Laika has already earned a lifetime pass with their spooky stop-motion gems Coraline, ParaNorman, and Kubo and the Two Strings, but it’s not going to be much of a lifetime if the animation studio doesn’t start pulling in more money. As beloved as those titles are among movie nerds and very specific budding-horror-fan children, none have really broken through to genuine box office success. The studio has essentially depended on the money its CEO Travis Knight has inherited from his Nike co-founder father Phil Knight, who is technically Laika’s owner. That sneaker money won’t keep them afloat forever, and Laika is desperate for a hit to become a self-sustaining enterprise. That might explain why they stepped slightly outside their usual spooky, Halloween-flavored children’s media realm to produce a cutesy comedy about a goofball yeti. The gamble did not work in a financial sense, but the resulting movie was still about as solid as you’d expect from the studio – who are maybe too high-brow & visually polished for their own good.
I’m not sure what movie greenlighting algorithm has prompted animation studios to believe that yetis are what children are salivating to see on the big screen at the moment, but it was a decision that paid off nicely for DreamWorks & Universal – who recently had sizeable hits with the CG-animated shrugs Smallfoot & Abominable, respectively. Laika, of course, was the only studio of the trio to outright flop in this endeavor, doubling their usual production budget on what appeared to be a surefire hit and only earning 1/5th of it back at the box office. Their mistake was being the one studio who actually gave a shit about animation as an artform – pushing their usual combination of tactile stop-motion wizardry & CGI-smoothed touchups to create a one-of-a-kind globetrotting adventure. Casting overgrown man-child Zach Galifianakis as a buffoonish sasquatch who takes figures of speech as literally as Amelia Bedelia was their only attempt to bridge the gap to what most modern animation studios do in their globally-exported box office hits – a real “Zendaya is Meechee” kind of decision. It wasn’t enough.

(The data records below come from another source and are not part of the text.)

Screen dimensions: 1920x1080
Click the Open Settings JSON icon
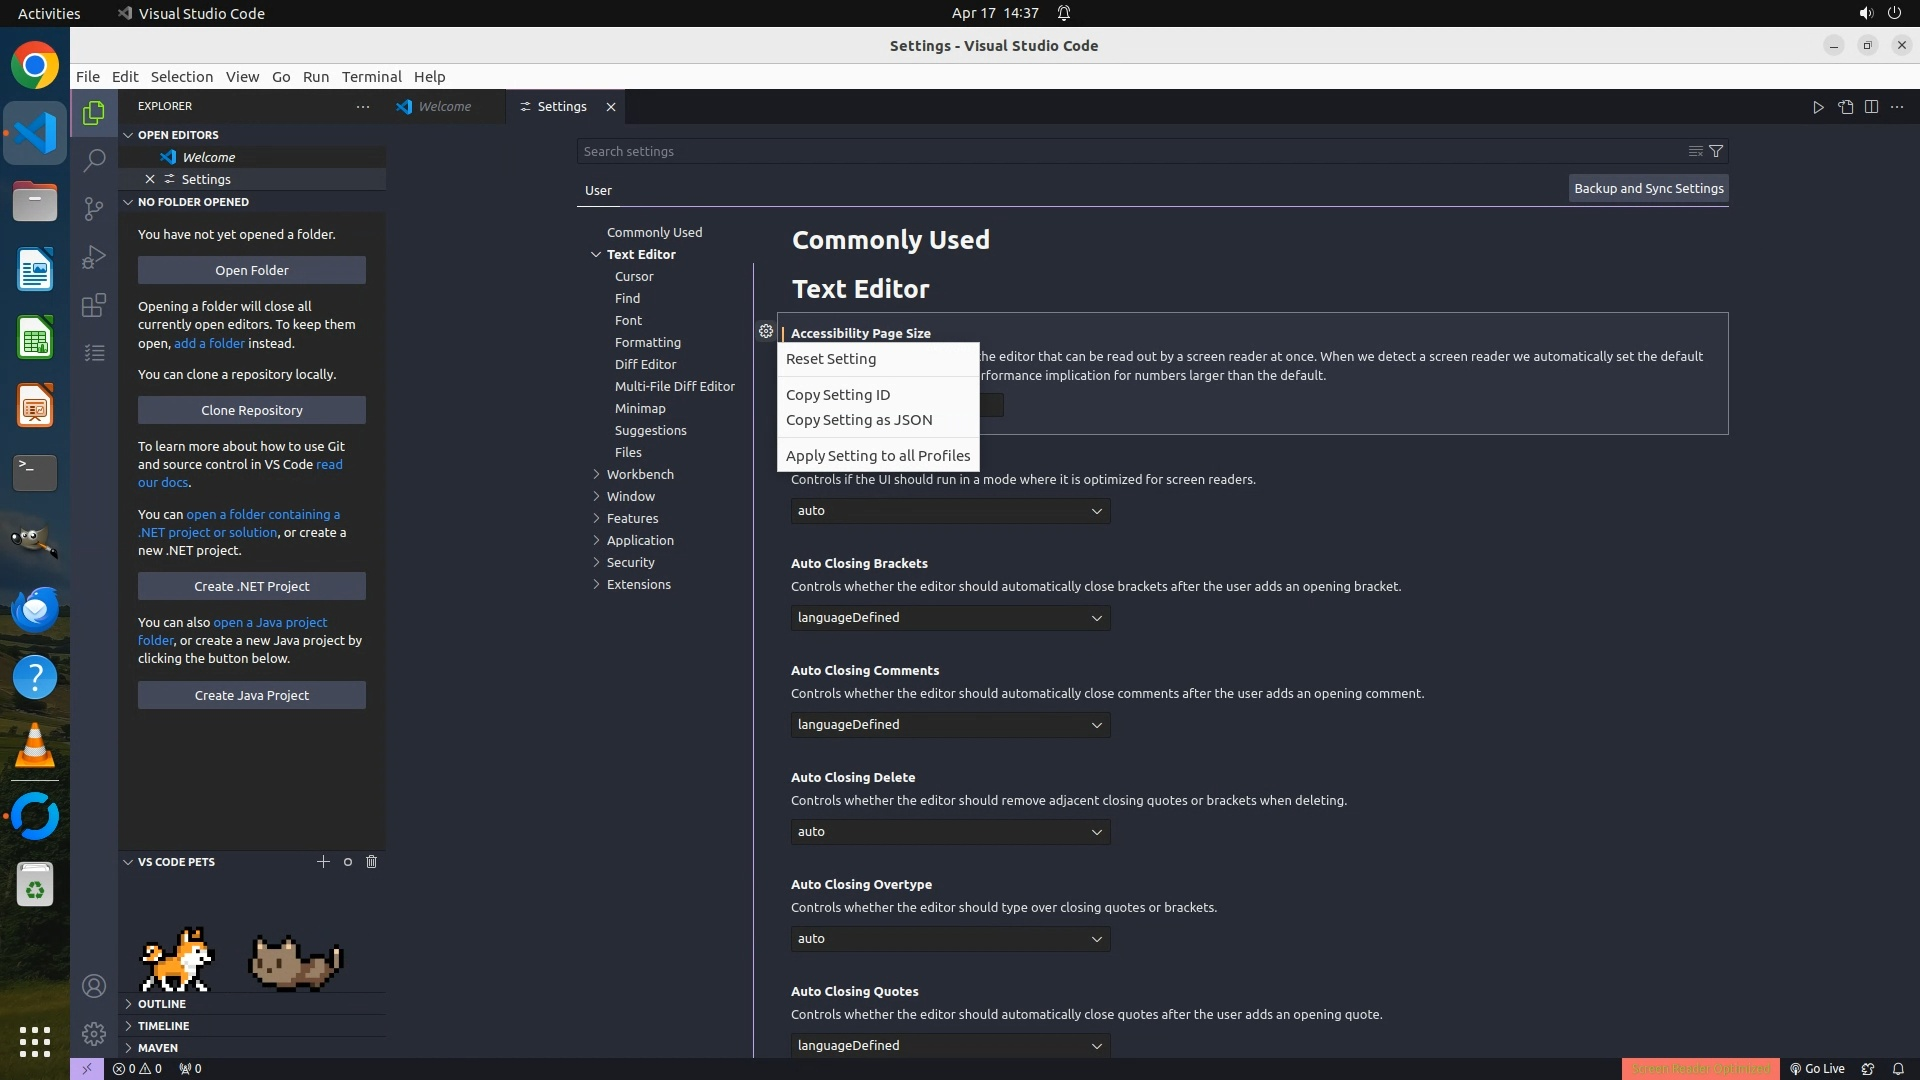(x=1845, y=107)
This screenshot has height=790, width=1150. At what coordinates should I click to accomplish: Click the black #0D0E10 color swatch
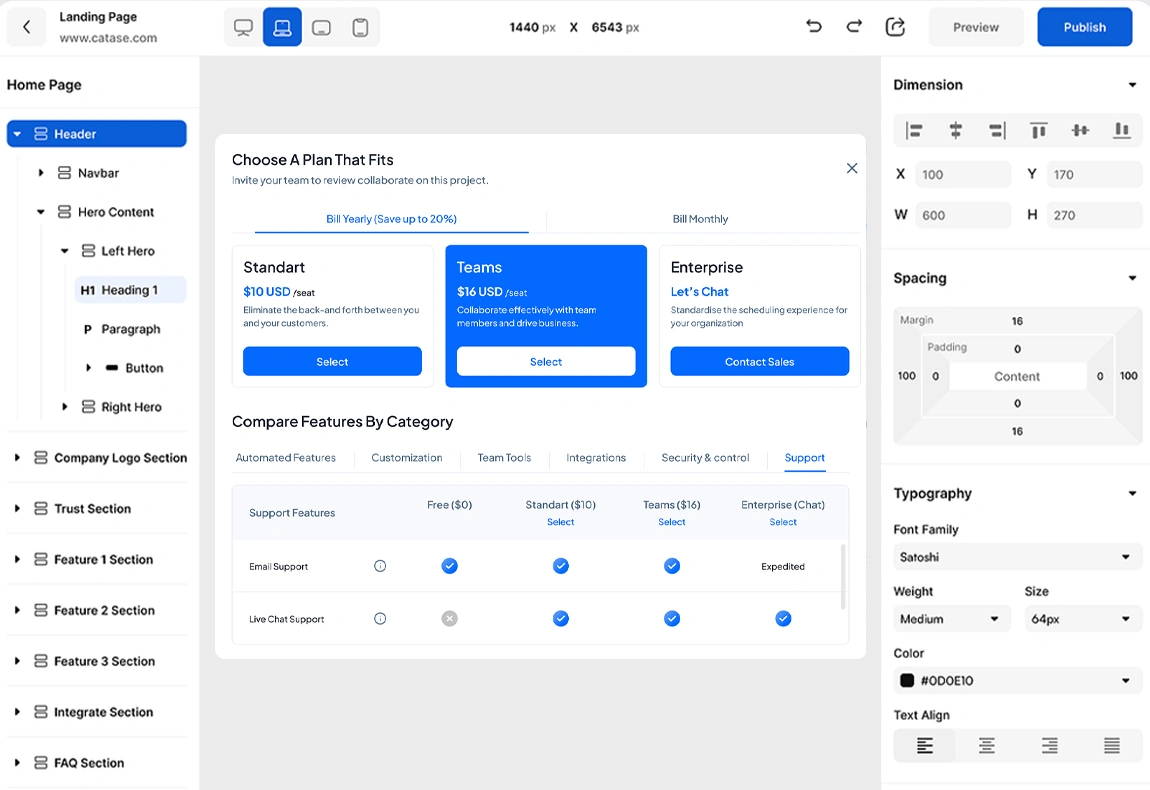(907, 681)
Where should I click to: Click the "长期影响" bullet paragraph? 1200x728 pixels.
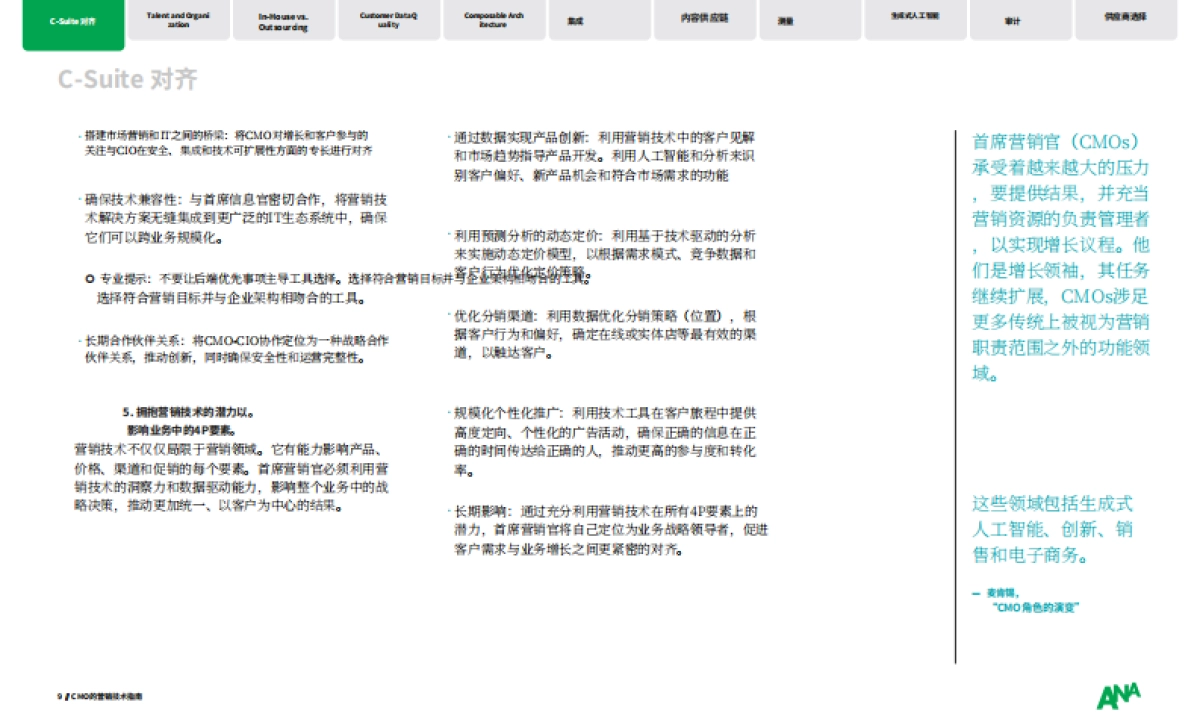click(x=610, y=530)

Thematically, Missing Link makes for a lighthearted companion piece to the recent stop-motion arthouse bummer This Magnificent Cake!. Both films use traditional slapstick humor to satirize the absurdity of historical colonialism, although Missing Link’s approach to the material is much sillier than it is traumatizing. Hugh Jackman voices a self-proclaimed “famous” monster hunter (the one nod to the studio’s typical horror bent) who attempts to earn the respect of legitimate big-game hunters by capturing creatures like The Loch Ness Monster and, yes, Bigfoot. Galifianakis voices that living Bigfoot specimen, a sweetly non-confrontational beast who longs to find more creatures of his own kind so he can stop living as an ostracized misfit. The pair team up to help each other’s causes. The yeti is a crude New World goofball searching for purpose & a sense of Home in his Old World ancestry, while the monster hunter learns just how harmful his self-serving, globetrotting colonialism is to everyone he touches. The mistake the movie made was in having themes or a point of view at all. It probably would have made much more money if they had just animated Galifianakis singing Meghan Trainor karaoke or some other such horseshit.
Missing Link is very cute in its slapstick humor, and often stunning in its visual artistry. It’s about on par with The Boxtrolls all told, which is to say it’s mediocre by Laika standards but still on a level far above most modern children’s cinema. It sucks to have to focus so much on the film’s financial failure in appraising its worth as art, but that failure is very much a part of its story. This is Laika reaching out as far as possible from their niche spooky-stop-motion corner of children’s media to welcome in a wide audience, and the most they got for the effort was a token Oscar nomination for Best Animated Feature (which I fear will just automatically defer to whatever microwaved Disney or Pixar sequel it’s up against this Sunday). It’s not their strongest work, but it manages to be their most accessible while still maintaining a unique, technically marvelous visual style and an admirably pointed worldview. I wish it had been enough of a smash success to fund more weirdo, spooky outliers like Coraline or Kubo, but instead I’m left worrying that their sneaker money is going to dry up any day now.